I haven't examined the Heller kit. I know of three others that have come and gone: Aurora (the first, in some oddball scale), Airfix (1/600, not bad but with a funny error in the shape of the main deck), and Lindbergh (forget it). Fujimi makes a respectable Graf Spee and Deutschland in 1/700.
The best German pocket battleship kits I've encountered are the ones from Italeri (sometimes distributed in Testor's boxes), in 1/720. They're among the nicest kits on 1/700 or 1/720 I've seen. The hulls are cast in an unusual pattern, with the underwater and above water portions held together by thin gates of plastic. (The modeler cuts away the gates. If you want a waterline model, throw the bottom part away; if you want to build it full-hull, a perfect fit between the halves is almost guaranteed.) Such things as the deck planking and the ports and hatches on the quarterdeck bulkheads are done with great subtlety. I did a Graf Spee with the Gold Medal Models photo-etched set; it was designed for the Fujimi kit, but works fine with the Italeri one.

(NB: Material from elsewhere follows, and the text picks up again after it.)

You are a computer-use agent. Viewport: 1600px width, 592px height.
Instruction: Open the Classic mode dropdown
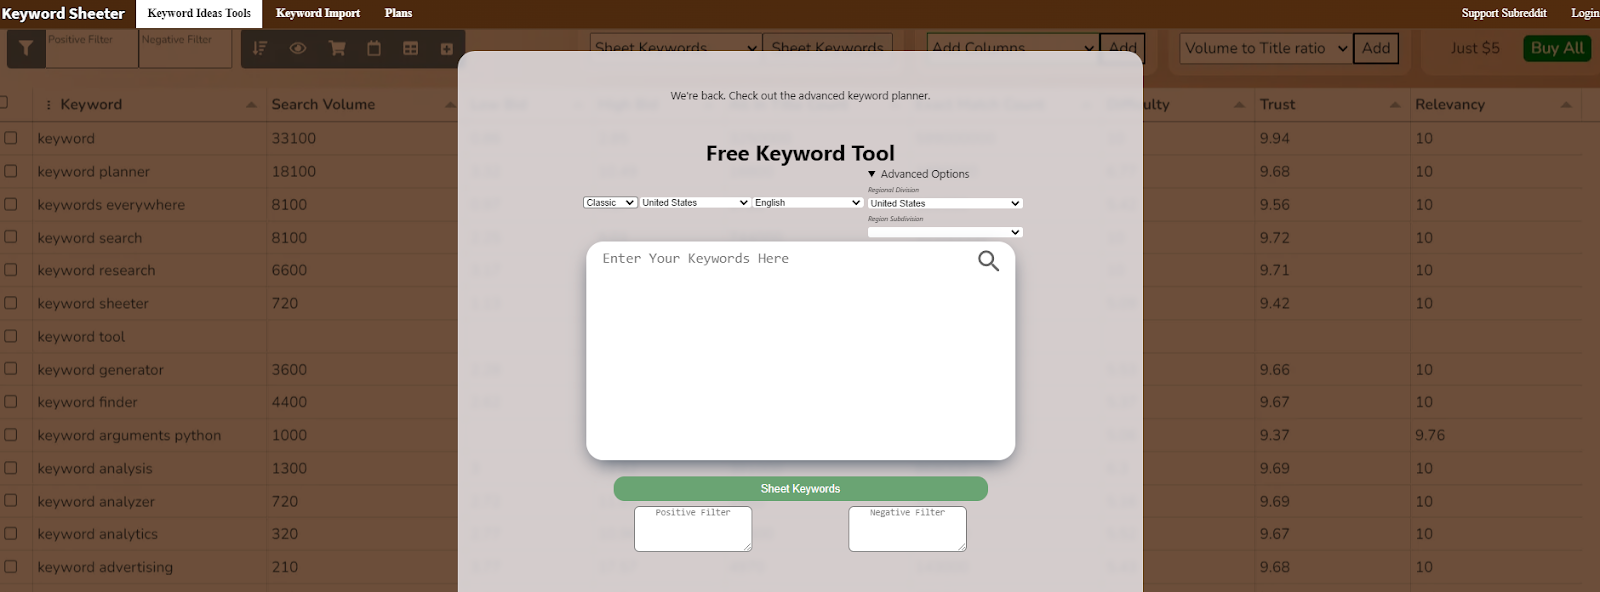click(610, 203)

I've always found it ironic that Nazi Germany and the Soviet Union, two of the most hideously represive regimes of modern history, produced some of the best-looking warships. The Graf Spee makes a particularly nice model in 1938 configuration, with the Spee coat of arms on each side of the bow, the gold eagle on the stern, and the red, white, and black "neutrality stripes" (for Mediterranean patrol duty during the Spanish Civil War) on the turrets. A couple of on-deck photos establish that the turrets had small individual coats of arms painted on their sides, but I haven't been able to figure out just what they looked like.
Raising the Graf Spee is a fascinating and exciting idea. Maybe, at the very least, we'll get some good underwater photos of the wreck.
Youth, talent, hard work, and enthusiasm are no match for old age and treachery.